Verbot der Chat-App Telegram

Irans Kommunikationsminister protestiert 

Foto: epa/Abedin Taherkenareh
Foto: epa/Abedin Taherkenareh

TEHERAN (dpa) - Irans Kommunikationsminister Dschahromi hat gegen das Verbot des im Land beliebten Chatdienstes Telegram protestiert. «Den Zugang der Menschen zu Informationen kann man nicht stoppen (...) Wenn eine Software verboten wird, kommt sofort eine neue (...) So ist das nun mal», sagte Mohamed Dschawad Asari Dschahromi am Dienstag. «Nicht das Internet ist an Missbräuchen schuld, sondern die Menschen, die das Internet benutzen.»

Die iranische Justiz hatte am Montag offiziell das Verbot von Telegram angeordnet. Laut Justiz sollen über den Chatdienst Terrorismus und Pornografie im islamischen Land verbreitet worden sein.

Viele Iraner glauben jedoch, dass der wahre Verbotsgrund die regimekritischen Unruhen zum Jahreswechsel 2017/18 sind. Die Chat-App diente damals als wichtigstes Kommunikationsmittel der Demonstranten. Informationen, Videos und Bilder der Proteste wurden über Telegram im In- und Ausland verbreitet und von Medien weltweit verwendet.

Daraufhin forderten der Klerus und Hardliner, nicht nur Telegram zu blockieren, sondern auch ein staatlich kontrolliertes Internet einzuführen. Aber die von ihnen empfohlene Alternative, die im Iran entwickelte App Soroush, hat wenig Resonanz gefunden. Soroush - übersetzt «Stimme des Gewissens» - hat bis jetzt fünf Millionen Nutzer, Telegram dagegen über 40 Millionen.

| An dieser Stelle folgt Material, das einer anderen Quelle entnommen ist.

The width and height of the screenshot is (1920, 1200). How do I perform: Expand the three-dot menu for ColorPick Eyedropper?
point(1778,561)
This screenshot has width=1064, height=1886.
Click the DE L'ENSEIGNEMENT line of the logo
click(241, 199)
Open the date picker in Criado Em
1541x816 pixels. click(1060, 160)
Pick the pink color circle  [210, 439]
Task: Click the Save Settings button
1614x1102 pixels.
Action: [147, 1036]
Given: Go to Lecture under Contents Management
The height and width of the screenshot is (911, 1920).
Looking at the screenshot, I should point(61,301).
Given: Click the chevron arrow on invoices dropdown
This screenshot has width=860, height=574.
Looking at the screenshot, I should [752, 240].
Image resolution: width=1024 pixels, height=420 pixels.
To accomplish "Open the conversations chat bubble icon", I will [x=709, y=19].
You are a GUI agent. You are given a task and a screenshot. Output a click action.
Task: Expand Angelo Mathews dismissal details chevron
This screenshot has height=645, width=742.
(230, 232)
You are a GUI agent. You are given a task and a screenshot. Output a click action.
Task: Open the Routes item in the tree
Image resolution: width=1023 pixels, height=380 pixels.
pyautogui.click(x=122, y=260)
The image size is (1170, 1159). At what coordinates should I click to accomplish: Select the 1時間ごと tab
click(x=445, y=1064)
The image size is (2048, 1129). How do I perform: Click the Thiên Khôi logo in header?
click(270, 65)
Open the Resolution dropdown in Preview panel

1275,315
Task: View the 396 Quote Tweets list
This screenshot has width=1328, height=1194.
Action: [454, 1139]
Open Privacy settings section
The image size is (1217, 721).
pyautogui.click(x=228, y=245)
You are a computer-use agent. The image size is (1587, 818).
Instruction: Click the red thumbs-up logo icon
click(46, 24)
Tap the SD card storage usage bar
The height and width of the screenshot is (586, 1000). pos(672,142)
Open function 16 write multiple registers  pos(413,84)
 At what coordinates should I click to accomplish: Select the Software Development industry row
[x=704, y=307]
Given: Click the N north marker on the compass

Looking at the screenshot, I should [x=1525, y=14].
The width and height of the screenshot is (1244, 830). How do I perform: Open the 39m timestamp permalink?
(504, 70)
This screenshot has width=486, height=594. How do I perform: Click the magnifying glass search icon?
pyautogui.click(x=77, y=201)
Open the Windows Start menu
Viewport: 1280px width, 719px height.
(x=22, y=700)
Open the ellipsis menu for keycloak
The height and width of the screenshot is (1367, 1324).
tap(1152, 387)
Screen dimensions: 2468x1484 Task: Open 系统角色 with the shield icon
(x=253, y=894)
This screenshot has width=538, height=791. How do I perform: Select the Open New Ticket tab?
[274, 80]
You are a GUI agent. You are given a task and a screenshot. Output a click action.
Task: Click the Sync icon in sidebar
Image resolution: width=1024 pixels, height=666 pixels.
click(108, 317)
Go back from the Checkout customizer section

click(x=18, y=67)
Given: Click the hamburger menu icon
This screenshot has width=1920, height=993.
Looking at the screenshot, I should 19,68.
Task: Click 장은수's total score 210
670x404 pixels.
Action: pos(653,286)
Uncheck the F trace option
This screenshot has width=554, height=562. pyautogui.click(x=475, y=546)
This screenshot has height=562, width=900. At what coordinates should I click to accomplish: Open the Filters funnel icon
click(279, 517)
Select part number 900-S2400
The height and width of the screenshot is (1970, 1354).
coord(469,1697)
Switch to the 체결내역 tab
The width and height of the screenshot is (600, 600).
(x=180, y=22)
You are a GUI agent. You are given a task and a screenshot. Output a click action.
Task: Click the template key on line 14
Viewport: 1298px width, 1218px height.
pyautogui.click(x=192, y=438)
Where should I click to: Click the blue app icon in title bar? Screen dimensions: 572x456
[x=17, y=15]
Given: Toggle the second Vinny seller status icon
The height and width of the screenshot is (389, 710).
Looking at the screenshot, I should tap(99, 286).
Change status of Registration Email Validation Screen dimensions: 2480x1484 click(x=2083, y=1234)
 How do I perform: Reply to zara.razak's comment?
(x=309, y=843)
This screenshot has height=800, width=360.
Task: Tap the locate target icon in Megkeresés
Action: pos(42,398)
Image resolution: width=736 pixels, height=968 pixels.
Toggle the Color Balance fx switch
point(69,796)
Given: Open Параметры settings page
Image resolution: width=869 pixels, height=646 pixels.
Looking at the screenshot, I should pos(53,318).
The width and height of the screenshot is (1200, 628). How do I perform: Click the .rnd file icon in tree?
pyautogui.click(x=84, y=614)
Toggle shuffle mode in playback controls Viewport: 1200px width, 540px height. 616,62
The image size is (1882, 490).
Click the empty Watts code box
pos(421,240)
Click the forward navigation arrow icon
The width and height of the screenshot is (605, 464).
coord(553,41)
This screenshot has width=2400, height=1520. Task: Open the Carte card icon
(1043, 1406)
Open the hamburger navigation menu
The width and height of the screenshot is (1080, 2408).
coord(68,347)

Trotz des Verbots wird Telegram jedoch weiterhin im Iran benutzt. Wie auch beim verbotenen Kurznachrichtendienst Twitter und sozialen Netzwerk Facebook verschaffen sich Iraner Zugang über kostenlose VPN-Tunnel. Damit können Internet-Nutzer einen Datentunnel zu einem Server aufbauen und staatliche Zensur umgehen.

Der 36 Jahre alte Dschahromi ist der jüngste Minister im Kabinett von Präsident Hassan Ruhani. Als Verfechter des freien Internets ist das am Montag verhängte Verbot von Telegram für ihn, aber auch Ruhani, eine herbe Niederlage.

Nach Angaben der Tageszeitung «Shargh» soll Dschahromi nach dem Verbot bei Präsident Ruhani sogar um seine Entlassung gebeten haben. Angeblich lehnte Ruhani ab.